*Direction:* Copy out every line of the material below exactly as it appears, leaving out the pictures.

*Record set:*
** Start **

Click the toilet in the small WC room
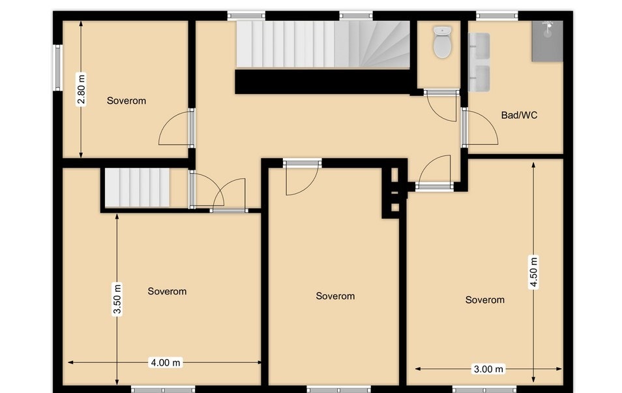pos(442,42)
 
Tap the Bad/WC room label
pos(519,116)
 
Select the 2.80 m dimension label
pos(81,89)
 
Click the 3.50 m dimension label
pos(117,299)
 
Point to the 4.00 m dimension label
pos(166,362)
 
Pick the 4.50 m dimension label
pos(533,272)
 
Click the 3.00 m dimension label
pos(489,369)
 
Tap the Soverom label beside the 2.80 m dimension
pos(126,101)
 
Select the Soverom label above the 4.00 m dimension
pos(167,291)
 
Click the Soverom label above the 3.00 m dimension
pos(484,300)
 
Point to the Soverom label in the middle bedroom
pos(335,296)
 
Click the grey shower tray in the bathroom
pos(548,41)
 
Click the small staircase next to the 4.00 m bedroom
pos(138,187)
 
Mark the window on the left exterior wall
pos(58,67)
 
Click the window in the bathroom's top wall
pos(497,16)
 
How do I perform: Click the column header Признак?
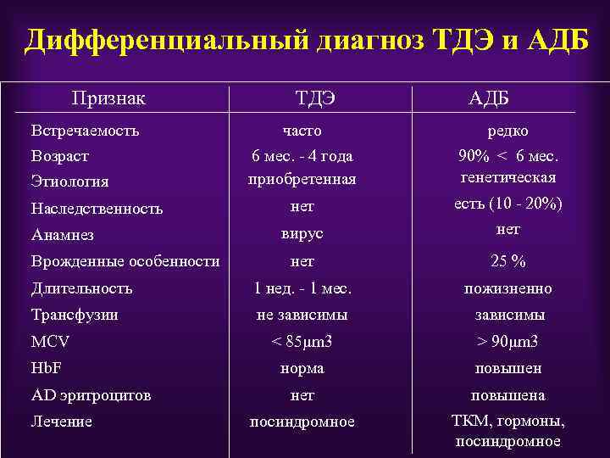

** End **

*Answer to this task:*
Click the toilet in the small WC room
pos(442,42)
 
Tap the Bad/WC room label
pos(519,116)
 
Select the 2.80 m dimension label
pos(81,89)
 
Click the 3.50 m dimension label
pos(117,299)
 
Point to the 4.00 m dimension label
pos(166,362)
 
Pick the 4.50 m dimension label
pos(533,272)
 
Click the 3.00 m dimension label
pos(489,369)
 
Tap the Soverom label beside the 2.80 m dimension
pos(126,101)
 
Select the Soverom label above the 4.00 m dimension
pos(167,291)
 
Click the Soverom label above the 3.00 m dimension
pos(484,300)
 
Point to the Soverom label in the middle bedroom
pos(335,296)
 
Click the grey shower tray in the bathroom
pos(548,41)
 
Click the small staircase next to the 4.00 m bedroom
pos(138,187)
 
Mark the window on the left exterior wall
pos(58,67)
 
Click the window in the bathroom's top wall
pos(497,16)
 
How do I perform: Click the column header Признак?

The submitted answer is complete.